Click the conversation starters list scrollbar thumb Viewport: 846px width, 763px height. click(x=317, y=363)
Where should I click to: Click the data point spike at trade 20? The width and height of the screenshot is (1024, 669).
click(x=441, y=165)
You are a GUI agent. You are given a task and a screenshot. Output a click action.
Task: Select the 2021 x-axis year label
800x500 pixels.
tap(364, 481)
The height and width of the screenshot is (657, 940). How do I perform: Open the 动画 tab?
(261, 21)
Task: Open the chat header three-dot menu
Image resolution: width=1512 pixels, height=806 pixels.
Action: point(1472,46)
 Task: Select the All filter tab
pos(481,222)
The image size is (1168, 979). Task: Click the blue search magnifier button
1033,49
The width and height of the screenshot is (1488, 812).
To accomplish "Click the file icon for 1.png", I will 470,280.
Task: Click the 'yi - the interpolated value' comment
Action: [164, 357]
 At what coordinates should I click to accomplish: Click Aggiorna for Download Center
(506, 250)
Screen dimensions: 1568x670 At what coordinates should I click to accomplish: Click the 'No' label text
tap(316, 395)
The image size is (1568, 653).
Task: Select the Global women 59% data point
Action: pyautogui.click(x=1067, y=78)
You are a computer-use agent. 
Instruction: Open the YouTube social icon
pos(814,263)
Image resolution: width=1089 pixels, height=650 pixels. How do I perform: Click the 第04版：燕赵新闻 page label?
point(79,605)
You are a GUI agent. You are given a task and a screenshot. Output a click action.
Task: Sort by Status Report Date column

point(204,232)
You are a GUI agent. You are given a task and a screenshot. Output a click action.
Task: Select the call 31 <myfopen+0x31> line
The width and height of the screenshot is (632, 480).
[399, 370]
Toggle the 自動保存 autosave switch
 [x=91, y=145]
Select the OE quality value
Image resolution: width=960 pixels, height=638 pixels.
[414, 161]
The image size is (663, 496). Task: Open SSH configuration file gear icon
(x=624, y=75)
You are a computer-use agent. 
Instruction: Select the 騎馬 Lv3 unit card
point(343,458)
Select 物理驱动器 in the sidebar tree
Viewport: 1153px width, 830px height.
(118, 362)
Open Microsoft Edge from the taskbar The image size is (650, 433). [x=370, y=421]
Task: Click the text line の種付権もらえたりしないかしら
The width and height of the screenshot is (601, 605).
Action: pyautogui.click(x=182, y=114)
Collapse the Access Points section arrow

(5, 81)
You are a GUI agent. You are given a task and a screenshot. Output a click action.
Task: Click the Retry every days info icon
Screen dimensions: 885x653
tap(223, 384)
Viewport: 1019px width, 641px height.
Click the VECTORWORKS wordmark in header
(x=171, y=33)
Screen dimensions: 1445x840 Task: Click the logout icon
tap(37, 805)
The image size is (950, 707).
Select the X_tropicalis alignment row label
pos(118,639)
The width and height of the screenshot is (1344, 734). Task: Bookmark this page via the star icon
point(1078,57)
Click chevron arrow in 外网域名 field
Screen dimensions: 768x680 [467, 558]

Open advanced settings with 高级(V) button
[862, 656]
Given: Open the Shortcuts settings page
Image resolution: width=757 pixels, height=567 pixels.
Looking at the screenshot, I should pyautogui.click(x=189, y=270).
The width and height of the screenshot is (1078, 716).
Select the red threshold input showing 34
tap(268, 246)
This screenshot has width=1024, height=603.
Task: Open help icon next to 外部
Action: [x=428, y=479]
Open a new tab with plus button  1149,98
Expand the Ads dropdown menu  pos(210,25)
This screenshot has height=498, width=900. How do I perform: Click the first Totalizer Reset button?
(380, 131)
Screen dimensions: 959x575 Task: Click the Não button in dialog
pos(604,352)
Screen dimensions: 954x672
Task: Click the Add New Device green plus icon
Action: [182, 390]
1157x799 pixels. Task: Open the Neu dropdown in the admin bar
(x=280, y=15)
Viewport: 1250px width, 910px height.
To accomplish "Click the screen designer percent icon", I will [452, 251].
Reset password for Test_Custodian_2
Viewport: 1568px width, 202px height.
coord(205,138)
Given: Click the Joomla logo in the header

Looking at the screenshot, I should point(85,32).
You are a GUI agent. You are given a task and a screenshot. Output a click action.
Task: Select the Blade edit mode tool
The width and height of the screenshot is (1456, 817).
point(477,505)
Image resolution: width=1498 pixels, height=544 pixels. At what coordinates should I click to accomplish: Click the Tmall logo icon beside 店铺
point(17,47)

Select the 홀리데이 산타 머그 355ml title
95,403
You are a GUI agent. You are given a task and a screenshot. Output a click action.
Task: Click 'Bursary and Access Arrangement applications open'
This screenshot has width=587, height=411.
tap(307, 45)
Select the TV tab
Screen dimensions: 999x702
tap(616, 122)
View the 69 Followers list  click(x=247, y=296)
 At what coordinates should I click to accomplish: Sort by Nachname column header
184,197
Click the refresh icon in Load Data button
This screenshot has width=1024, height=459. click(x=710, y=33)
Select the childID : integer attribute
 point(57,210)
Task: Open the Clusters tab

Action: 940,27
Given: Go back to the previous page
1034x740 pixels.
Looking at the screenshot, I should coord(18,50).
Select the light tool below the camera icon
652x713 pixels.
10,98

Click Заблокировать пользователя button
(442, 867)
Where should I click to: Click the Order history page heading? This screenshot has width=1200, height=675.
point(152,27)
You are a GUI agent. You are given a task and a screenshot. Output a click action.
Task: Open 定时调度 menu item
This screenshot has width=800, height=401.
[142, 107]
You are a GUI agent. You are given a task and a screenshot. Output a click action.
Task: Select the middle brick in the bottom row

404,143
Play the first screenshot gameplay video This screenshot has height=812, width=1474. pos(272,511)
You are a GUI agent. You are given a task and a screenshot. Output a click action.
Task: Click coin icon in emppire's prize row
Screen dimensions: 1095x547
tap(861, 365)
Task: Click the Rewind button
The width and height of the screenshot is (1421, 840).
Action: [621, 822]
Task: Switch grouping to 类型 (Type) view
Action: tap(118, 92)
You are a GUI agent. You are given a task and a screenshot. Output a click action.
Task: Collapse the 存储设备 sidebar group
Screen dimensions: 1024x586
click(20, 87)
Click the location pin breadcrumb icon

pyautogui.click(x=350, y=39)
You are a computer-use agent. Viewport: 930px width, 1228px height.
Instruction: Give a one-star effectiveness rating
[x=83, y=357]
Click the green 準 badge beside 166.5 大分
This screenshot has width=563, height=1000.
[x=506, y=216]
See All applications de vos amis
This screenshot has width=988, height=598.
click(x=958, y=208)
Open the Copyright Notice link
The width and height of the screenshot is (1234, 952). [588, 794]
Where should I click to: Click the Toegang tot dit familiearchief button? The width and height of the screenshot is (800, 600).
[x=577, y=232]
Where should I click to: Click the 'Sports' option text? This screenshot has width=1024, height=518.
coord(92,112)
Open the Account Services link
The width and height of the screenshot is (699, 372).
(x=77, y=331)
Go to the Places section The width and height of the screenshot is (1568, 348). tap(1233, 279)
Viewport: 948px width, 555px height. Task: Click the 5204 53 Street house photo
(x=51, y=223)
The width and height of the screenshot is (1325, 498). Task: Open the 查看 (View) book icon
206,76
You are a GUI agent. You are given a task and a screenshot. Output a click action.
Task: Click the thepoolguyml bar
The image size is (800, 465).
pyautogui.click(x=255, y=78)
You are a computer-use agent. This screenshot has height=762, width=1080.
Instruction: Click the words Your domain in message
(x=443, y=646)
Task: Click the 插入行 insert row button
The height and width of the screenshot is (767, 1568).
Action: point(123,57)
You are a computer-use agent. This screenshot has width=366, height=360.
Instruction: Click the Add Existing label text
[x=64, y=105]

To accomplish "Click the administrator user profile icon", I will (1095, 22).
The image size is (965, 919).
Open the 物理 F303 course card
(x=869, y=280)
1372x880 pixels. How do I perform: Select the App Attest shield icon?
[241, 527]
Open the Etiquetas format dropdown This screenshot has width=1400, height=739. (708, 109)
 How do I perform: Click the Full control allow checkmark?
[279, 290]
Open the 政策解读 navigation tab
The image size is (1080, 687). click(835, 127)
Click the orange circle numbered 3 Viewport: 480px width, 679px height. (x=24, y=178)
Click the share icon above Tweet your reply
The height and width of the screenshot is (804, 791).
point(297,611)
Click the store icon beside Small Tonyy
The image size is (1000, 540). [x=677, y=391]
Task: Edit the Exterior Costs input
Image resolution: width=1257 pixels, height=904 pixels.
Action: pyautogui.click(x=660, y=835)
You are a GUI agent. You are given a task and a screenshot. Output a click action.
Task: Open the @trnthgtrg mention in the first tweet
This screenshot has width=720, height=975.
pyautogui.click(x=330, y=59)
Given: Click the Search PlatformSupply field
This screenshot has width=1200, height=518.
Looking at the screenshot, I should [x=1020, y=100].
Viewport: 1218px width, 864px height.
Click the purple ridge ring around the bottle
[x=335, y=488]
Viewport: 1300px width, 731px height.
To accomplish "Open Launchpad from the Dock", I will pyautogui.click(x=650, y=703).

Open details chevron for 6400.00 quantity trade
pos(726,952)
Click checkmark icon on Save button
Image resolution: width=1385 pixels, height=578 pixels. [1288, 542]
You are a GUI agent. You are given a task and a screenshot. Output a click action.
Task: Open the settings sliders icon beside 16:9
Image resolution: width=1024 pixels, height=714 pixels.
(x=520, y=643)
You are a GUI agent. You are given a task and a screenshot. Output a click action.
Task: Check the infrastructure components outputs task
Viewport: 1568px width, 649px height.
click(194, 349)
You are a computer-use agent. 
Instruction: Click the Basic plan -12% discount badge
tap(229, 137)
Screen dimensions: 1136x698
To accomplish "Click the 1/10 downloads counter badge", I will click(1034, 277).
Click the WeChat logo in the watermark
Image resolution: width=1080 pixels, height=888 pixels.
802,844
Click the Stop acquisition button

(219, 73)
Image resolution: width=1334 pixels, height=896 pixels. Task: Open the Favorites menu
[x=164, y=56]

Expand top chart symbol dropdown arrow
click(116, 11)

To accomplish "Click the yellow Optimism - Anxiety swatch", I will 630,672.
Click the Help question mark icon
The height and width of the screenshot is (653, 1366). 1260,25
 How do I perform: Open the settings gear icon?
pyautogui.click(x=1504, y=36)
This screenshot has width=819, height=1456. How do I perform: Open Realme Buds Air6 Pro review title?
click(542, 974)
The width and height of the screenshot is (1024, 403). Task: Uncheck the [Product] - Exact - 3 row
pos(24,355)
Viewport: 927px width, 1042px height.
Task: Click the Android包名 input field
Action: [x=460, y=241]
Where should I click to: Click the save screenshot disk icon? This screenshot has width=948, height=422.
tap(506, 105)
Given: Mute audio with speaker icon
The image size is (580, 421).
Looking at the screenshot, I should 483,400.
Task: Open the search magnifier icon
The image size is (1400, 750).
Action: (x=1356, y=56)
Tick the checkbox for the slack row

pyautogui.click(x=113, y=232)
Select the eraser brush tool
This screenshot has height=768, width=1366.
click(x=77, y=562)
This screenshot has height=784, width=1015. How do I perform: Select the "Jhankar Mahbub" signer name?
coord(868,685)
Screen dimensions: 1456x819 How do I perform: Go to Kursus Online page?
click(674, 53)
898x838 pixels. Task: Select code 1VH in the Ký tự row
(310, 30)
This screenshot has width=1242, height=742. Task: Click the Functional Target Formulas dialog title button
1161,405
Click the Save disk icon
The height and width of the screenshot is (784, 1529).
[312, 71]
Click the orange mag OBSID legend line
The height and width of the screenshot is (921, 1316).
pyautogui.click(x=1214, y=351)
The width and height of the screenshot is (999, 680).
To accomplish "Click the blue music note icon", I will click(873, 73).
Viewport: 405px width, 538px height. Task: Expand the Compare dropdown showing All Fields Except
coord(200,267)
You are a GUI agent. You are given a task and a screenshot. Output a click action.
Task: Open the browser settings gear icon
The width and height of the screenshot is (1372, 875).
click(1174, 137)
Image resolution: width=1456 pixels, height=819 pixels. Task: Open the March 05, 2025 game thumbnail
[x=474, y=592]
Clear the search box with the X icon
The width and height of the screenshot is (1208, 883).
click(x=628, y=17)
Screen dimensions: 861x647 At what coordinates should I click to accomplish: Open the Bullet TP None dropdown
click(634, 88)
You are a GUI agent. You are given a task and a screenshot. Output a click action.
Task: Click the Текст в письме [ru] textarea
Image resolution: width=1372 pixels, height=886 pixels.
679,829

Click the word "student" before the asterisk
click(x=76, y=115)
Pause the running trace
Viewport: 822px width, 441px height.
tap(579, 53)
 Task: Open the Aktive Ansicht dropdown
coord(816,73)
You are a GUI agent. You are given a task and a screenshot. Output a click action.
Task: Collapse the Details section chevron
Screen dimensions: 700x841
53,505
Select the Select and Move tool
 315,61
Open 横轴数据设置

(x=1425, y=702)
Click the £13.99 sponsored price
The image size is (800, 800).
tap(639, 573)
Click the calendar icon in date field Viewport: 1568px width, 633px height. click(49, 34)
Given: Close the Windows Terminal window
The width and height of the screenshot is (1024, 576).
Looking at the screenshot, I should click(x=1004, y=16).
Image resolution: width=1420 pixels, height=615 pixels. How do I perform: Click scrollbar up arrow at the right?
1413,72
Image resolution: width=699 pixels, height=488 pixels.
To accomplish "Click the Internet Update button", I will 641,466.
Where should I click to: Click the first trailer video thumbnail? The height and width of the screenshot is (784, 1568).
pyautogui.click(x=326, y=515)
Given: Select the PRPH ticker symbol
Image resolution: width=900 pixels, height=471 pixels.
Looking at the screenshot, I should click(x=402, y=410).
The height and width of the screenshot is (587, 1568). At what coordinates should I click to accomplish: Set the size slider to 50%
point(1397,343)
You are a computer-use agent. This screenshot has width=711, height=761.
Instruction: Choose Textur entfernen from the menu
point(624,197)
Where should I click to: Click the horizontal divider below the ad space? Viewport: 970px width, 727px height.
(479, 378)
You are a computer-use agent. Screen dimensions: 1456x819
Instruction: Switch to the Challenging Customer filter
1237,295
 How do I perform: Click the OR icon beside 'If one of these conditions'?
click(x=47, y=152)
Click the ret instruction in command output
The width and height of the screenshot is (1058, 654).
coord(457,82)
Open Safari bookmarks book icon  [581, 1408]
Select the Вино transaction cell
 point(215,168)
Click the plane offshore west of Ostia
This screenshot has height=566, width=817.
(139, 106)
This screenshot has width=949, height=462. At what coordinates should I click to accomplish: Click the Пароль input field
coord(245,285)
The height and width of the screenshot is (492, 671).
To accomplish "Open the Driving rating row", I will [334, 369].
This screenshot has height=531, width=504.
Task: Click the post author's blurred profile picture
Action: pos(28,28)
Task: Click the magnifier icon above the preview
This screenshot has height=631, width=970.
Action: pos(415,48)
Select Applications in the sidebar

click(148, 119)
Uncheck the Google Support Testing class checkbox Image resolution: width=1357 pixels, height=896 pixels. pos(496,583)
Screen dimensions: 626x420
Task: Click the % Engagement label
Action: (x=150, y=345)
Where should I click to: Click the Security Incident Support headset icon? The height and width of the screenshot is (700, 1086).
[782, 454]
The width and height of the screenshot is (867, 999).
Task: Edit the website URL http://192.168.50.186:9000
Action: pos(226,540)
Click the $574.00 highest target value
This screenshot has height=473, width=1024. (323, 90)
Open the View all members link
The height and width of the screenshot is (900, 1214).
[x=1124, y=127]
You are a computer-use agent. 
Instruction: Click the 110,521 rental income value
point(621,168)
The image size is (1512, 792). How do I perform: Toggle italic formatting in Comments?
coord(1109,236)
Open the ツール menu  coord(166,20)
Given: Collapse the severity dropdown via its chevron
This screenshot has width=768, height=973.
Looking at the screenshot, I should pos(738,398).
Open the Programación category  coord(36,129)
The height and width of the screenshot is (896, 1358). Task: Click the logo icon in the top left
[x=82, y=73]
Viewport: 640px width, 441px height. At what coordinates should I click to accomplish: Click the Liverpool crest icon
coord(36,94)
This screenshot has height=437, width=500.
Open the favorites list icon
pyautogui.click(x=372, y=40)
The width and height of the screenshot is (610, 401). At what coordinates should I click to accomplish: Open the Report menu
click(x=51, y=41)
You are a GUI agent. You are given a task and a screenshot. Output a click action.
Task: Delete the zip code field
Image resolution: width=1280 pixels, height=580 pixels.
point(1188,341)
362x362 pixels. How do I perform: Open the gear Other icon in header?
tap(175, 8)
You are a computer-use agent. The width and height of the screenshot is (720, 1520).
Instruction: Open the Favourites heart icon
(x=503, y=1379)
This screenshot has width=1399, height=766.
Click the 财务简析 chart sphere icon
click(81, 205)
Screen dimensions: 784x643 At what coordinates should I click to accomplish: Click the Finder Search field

======

* _Directions for this task_
Set down, unchanged, only those lines above that fall between the line with "Click the Help question mark icon" and the line with "Task: Open the search magnifier icon", the two end lines included.

* _Your response_
Click the Help question mark icon
The height and width of the screenshot is (653, 1366). 1260,25
 How do I perform: Open the settings gear icon?
pyautogui.click(x=1504, y=36)
This screenshot has width=819, height=1456. How do I perform: Open Realme Buds Air6 Pro review title?
click(542, 974)
The width and height of the screenshot is (1024, 403). Task: Uncheck the [Product] - Exact - 3 row
pos(24,355)
Viewport: 927px width, 1042px height.
Task: Click the Android包名 input field
Action: [x=460, y=241]
Where should I click to: Click the save screenshot disk icon? This screenshot has width=948, height=422.
tap(506, 105)
Given: Mute audio with speaker icon
The image size is (580, 421).
Looking at the screenshot, I should 483,400.
Task: Open the search magnifier icon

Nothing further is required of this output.